Set problem >> Could you copy out all of the material below word for word, leaving out the pictures?

Rows showing where targets appear >>
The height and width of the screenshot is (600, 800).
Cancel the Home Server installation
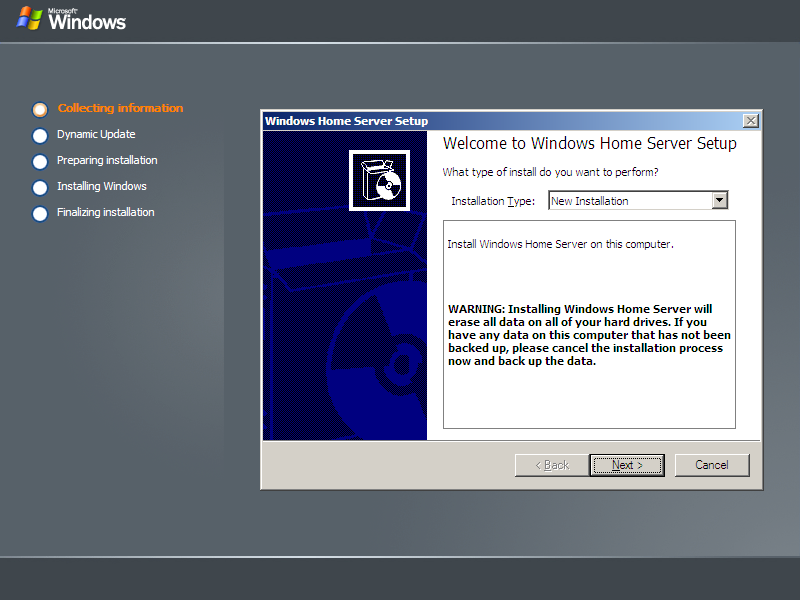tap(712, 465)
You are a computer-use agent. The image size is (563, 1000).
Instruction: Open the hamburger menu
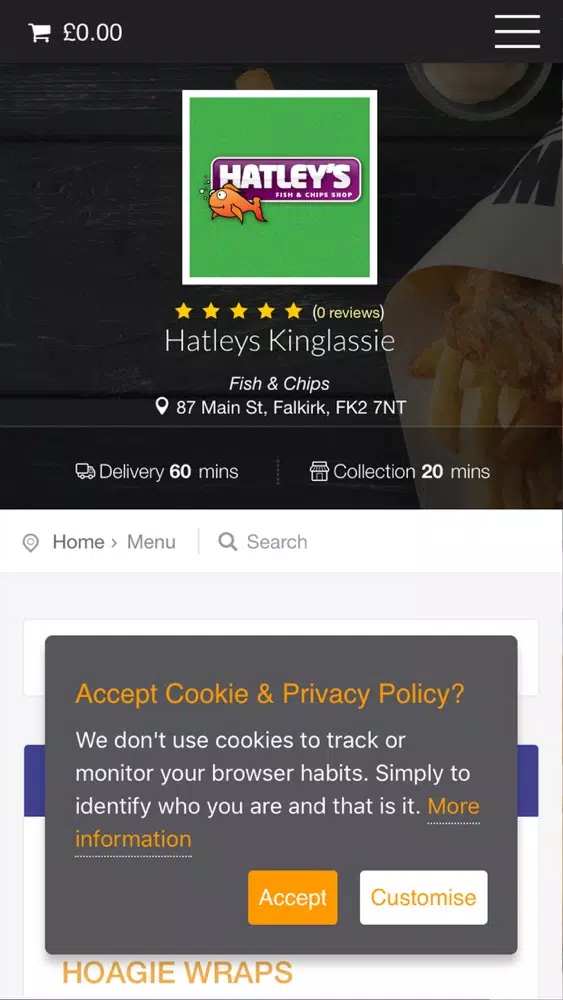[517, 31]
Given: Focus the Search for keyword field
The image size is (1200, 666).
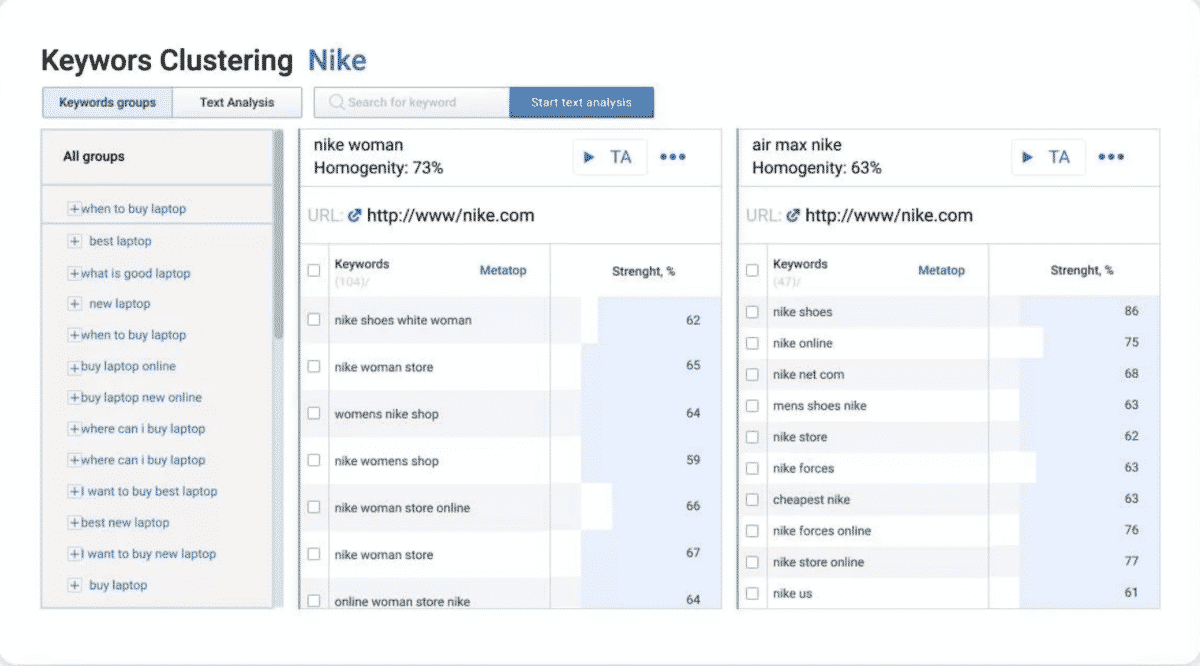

Output of the exercise >>
The height and width of the screenshot is (600, 800).
Cancel the Home Server installation
tap(712, 465)
You are a computer-use agent. The image size is (563, 1000).
Instruction: Open the hamburger menu
[517, 31]
Given: Focus the Search for keyword field
The image size is (1200, 666).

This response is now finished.